全然ちゃんと出来なくて何が上書きなんだか。
「…めんっ、ごめんみやび、つぎ、は、ちゃんと、のむ…………っ」
「大丈夫。大丈夫だよ莉央ちゃん、気持ちよかったです。ありがとう莉央ちゃん」
「ん…………」
ああだめだこれ。
トぶ。
引っ張られる。
窒息しかけたせいで頭ぼーっとする。
まだ。
まだ気、失いたくないのに。
「ごめん…………。
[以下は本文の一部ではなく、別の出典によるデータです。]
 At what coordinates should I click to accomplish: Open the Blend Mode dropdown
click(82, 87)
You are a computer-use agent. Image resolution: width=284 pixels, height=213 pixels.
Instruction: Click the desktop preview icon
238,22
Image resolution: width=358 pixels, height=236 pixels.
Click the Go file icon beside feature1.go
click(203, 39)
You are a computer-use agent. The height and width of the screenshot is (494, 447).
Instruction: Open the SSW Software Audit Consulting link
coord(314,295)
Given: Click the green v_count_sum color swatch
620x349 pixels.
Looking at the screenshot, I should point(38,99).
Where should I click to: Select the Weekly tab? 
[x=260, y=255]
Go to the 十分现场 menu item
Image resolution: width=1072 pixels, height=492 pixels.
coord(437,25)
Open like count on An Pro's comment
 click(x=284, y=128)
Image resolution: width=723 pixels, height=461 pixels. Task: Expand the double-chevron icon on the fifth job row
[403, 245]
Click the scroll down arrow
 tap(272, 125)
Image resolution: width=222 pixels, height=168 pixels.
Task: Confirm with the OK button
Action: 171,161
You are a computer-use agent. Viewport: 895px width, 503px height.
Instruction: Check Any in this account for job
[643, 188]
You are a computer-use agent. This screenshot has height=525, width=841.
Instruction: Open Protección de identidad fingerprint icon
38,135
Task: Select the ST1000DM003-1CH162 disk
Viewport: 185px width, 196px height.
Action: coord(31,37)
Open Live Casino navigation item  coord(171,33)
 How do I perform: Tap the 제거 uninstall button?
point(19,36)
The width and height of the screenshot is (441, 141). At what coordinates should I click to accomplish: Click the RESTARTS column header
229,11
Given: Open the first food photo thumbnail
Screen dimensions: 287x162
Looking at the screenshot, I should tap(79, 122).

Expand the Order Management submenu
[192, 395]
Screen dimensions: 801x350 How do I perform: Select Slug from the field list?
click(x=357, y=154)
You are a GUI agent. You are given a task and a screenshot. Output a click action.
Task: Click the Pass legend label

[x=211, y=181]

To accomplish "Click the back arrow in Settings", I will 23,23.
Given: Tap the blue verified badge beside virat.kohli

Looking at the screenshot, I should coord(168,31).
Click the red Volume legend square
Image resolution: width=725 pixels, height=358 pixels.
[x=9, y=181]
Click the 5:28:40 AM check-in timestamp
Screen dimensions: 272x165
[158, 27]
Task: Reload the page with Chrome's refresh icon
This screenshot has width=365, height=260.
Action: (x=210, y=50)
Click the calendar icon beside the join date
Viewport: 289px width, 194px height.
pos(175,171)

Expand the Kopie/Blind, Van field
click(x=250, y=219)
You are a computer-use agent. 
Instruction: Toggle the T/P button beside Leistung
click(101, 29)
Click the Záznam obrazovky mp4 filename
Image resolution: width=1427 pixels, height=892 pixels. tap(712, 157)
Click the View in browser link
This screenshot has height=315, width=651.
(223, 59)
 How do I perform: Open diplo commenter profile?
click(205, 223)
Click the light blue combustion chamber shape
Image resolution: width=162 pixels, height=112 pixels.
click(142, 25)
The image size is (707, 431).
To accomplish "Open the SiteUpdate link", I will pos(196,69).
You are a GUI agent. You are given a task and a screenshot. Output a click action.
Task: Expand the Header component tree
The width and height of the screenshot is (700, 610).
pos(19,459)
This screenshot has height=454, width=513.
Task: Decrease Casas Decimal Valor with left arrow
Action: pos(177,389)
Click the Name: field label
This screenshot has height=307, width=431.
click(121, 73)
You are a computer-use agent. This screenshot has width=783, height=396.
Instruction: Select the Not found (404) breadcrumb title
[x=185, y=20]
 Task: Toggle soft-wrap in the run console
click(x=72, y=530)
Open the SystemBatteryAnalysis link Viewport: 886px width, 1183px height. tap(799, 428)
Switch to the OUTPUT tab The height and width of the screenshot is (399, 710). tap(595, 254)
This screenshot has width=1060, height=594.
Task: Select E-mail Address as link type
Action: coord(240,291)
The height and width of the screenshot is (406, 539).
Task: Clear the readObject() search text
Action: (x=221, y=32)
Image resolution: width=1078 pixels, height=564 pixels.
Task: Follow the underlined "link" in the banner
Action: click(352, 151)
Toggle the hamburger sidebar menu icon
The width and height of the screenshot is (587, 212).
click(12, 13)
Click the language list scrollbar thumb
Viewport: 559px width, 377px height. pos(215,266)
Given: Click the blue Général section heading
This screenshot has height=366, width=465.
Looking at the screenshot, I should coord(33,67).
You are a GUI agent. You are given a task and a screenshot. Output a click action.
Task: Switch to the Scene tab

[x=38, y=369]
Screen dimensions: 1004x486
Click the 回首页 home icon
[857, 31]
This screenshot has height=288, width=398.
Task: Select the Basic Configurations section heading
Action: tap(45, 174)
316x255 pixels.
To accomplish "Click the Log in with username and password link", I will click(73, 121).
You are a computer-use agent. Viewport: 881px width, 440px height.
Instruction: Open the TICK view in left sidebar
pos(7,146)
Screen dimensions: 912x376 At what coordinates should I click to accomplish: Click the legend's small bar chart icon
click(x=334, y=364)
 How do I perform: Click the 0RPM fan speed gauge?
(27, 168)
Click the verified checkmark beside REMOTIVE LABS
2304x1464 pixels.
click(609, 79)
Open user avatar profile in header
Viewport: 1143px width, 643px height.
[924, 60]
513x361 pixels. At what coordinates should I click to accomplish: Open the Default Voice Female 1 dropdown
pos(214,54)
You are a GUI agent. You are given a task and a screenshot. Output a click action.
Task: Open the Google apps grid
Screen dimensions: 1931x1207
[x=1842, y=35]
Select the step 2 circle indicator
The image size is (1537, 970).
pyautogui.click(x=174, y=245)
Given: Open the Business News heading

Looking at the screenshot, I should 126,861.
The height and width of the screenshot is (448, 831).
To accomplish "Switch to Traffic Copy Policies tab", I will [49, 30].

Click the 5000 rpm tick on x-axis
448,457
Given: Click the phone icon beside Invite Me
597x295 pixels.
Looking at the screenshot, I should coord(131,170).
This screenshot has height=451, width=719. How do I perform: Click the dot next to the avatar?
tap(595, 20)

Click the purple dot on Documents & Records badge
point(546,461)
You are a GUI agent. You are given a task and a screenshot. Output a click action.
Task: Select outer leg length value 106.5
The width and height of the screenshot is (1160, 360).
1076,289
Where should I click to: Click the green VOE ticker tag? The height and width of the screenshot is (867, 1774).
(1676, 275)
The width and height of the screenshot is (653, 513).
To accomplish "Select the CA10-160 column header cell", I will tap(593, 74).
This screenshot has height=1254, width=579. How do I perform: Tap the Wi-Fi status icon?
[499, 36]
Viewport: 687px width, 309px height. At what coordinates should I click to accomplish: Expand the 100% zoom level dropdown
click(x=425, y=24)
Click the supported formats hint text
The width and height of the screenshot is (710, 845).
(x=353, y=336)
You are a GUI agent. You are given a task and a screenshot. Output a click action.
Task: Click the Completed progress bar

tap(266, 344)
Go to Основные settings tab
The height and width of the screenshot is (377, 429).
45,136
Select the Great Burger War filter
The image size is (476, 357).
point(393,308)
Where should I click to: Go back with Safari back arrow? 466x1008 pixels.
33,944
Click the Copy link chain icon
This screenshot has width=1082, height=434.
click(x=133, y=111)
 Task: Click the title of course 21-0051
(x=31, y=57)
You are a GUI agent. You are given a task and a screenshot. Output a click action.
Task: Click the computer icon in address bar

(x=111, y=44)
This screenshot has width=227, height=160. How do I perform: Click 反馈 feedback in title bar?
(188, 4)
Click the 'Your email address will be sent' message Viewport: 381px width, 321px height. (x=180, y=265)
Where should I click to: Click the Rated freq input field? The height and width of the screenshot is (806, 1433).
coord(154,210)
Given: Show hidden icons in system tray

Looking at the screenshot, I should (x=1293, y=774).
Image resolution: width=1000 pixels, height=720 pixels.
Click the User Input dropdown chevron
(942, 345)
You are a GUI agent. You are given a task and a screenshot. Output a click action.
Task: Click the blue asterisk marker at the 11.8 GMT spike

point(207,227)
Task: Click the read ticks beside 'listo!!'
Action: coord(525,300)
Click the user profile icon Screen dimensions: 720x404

やなせ」
ああだめ。
落ちる。
—————————…………。
『え、誕生日知らないの?自分の?』
『…………興味ない』
『ぇえ、興味あるとかないとかの問題、なのかなぁ』
『もういい?』
『え、待って待ってまだ…………。でもうん、ごめん、引き留めて。今日、助けてくれてありがとう』
『…………』
『…………帰らないの?』
『別に、帰りたい家とかねーし』
『…………』
『…………今日』
『え』
『あんたと一緒。たぶん』
『…………?』
『誕生日、ってやつ』
「…………」
頭、ふわふわする。
ああ。
これ好き。
安心する。
柳瀬の手、だ。
頭、撫でてくれてる。
ぼーっとするままに目をゆっくりと開ければ。
ベッドの上、左手をあたしに差し出したまま寄りかかり、テレビを見てる柳瀬の姿。